▶ Task item:
Begin at the line below that has "Given: Click the". Stop after the line that has "Tap the yellow", repeating each line exactly and leaving out the pictures.

= = = = = = =

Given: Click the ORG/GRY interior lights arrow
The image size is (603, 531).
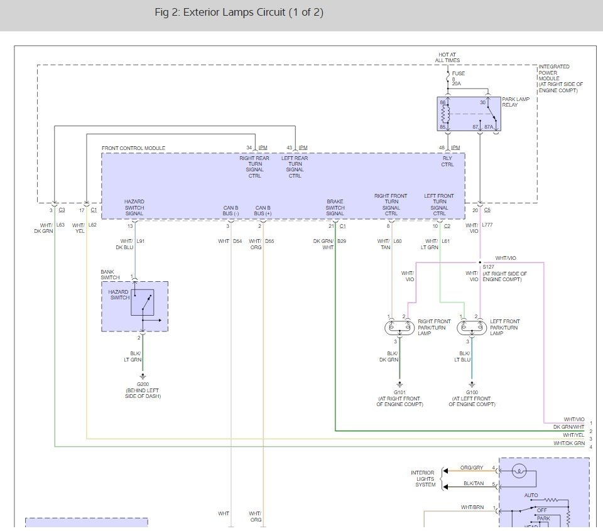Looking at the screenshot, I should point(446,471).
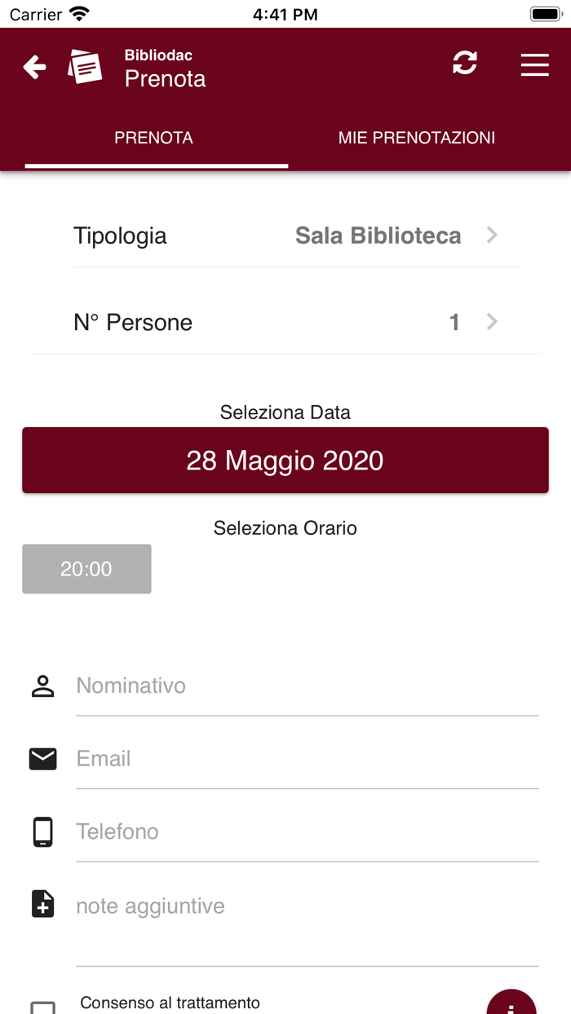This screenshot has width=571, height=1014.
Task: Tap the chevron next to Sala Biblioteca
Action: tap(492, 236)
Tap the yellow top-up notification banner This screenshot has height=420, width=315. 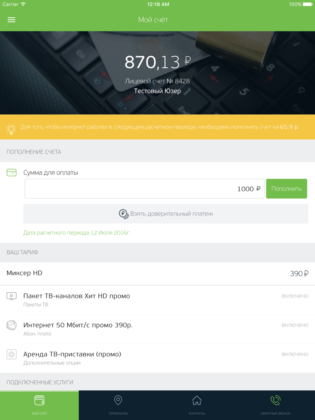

= = = = = = =

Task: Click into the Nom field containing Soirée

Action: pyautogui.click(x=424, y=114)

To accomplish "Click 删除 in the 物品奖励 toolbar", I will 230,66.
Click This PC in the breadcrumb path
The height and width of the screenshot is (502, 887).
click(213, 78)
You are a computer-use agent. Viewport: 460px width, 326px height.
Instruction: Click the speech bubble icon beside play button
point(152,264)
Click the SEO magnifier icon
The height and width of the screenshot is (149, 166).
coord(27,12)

= = = = = = =

▶ Your response:
Given: Click the ORG/GRY interior lights arrow
The image size is (603, 531).
Looking at the screenshot, I should point(446,471).
This screenshot has width=571, height=1014.
Task: Tap the chevron next to Sala Biblioteca
Action: tap(492, 236)
Tap the yellow top-up notification banner This screenshot has height=420, width=315. 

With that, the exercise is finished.